» Stored entries:
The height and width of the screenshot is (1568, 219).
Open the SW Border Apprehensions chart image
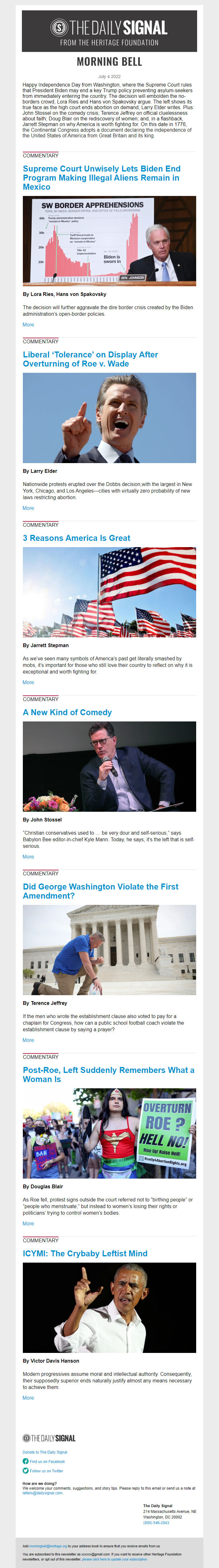tap(109, 241)
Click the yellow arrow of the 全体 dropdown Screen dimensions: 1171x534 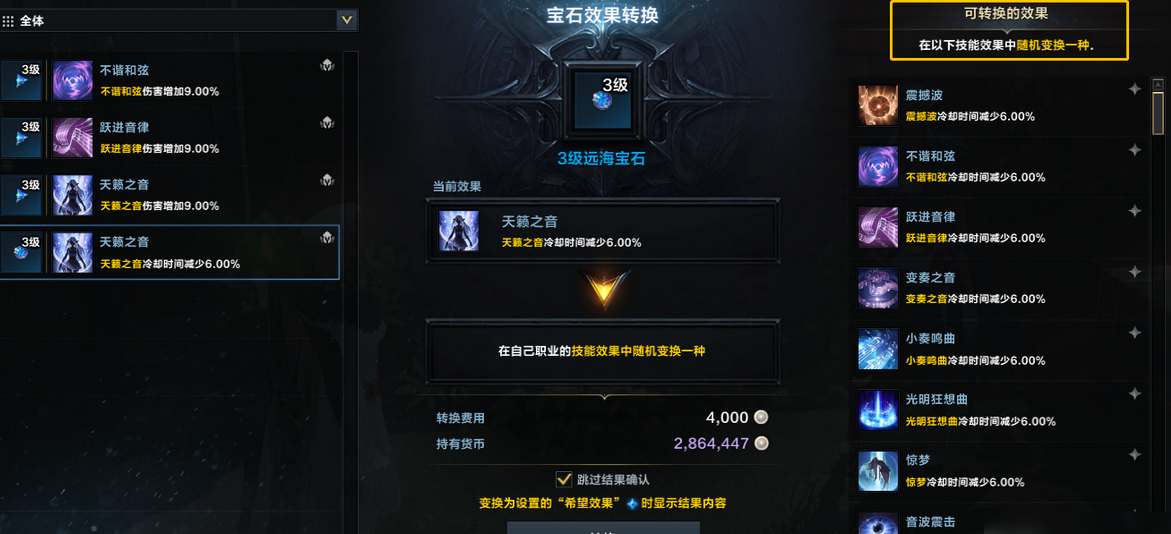point(346,20)
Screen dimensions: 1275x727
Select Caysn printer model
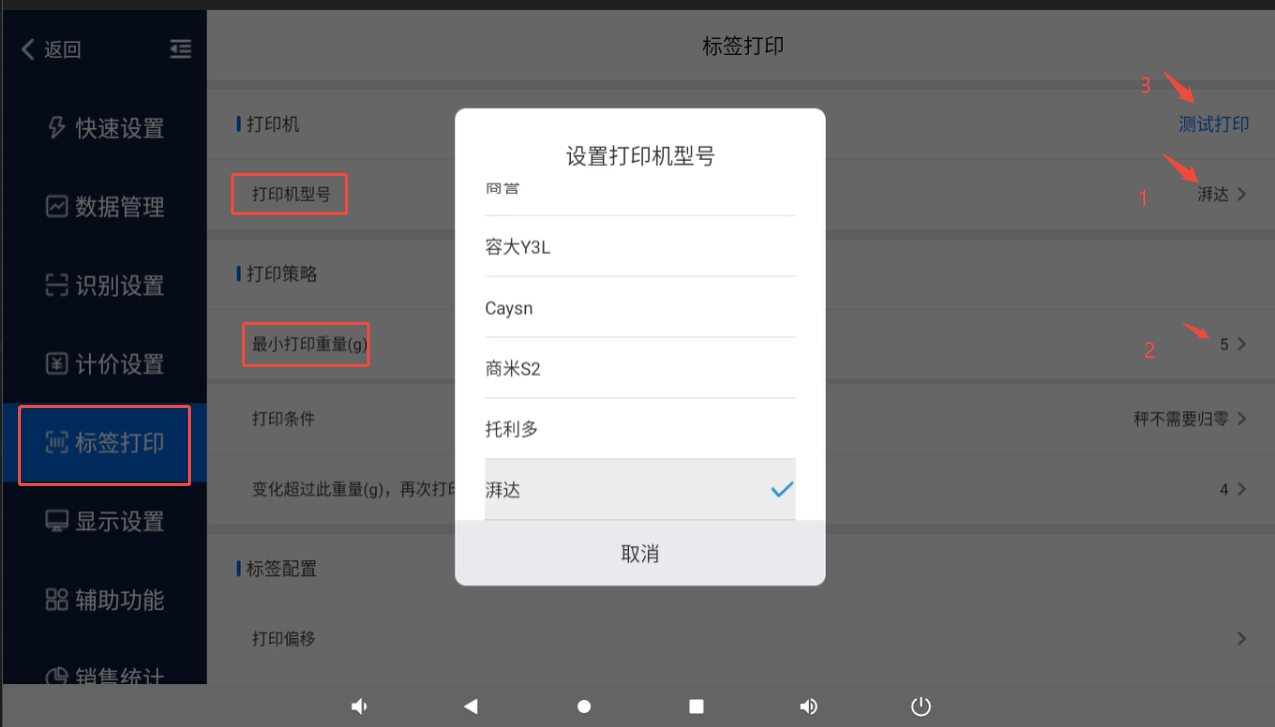[x=640, y=308]
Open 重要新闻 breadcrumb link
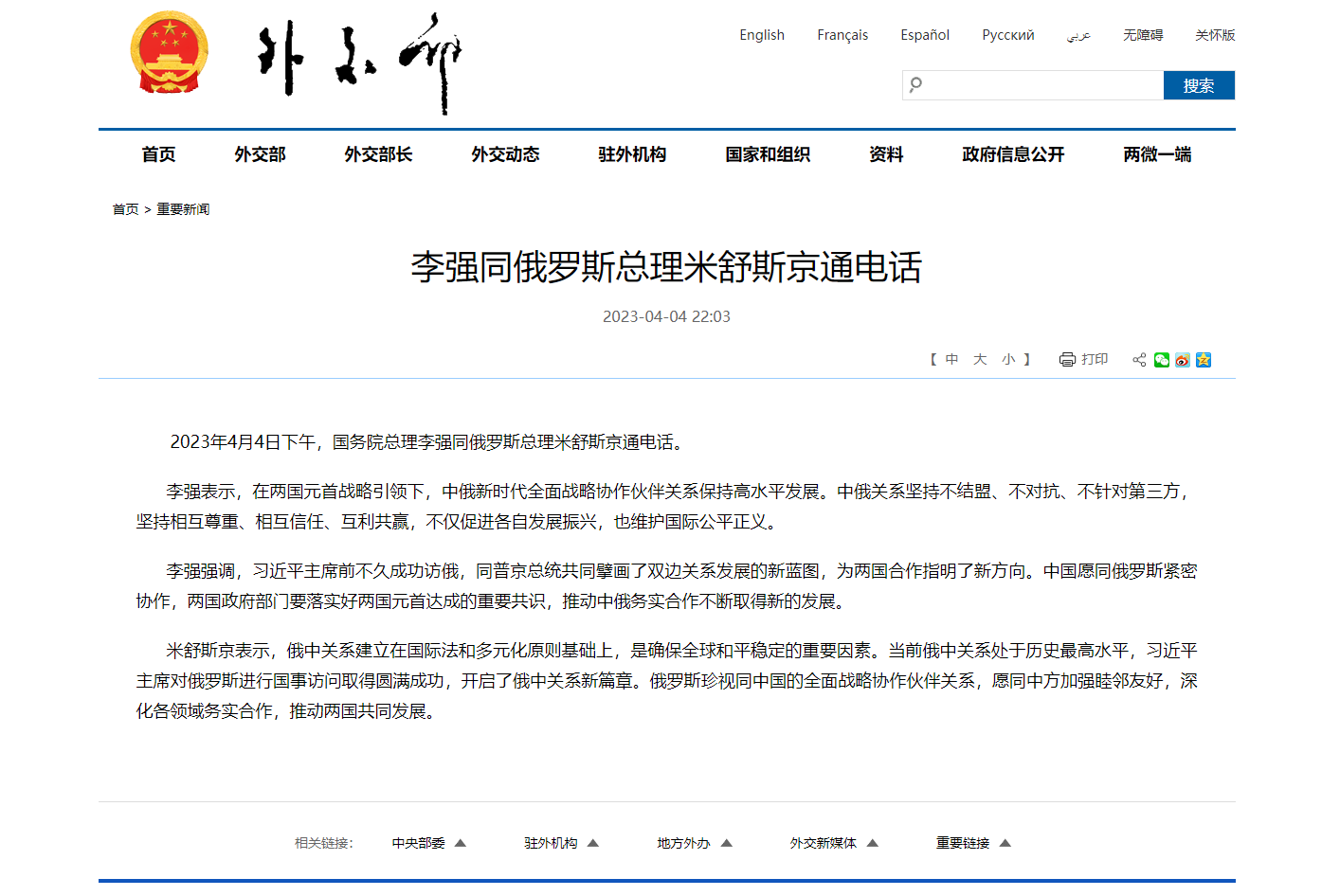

» What you are asked to do: Write out again everything from the line containing "Screen dimensions: 1275x727" down to the end of the material, including both ends. Leave the pictures out of your answer.

» Full solution:
Screen dimensions: 1275x727
Select Caysn printer model
[x=640, y=308]
Open 重要新闻 breadcrumb link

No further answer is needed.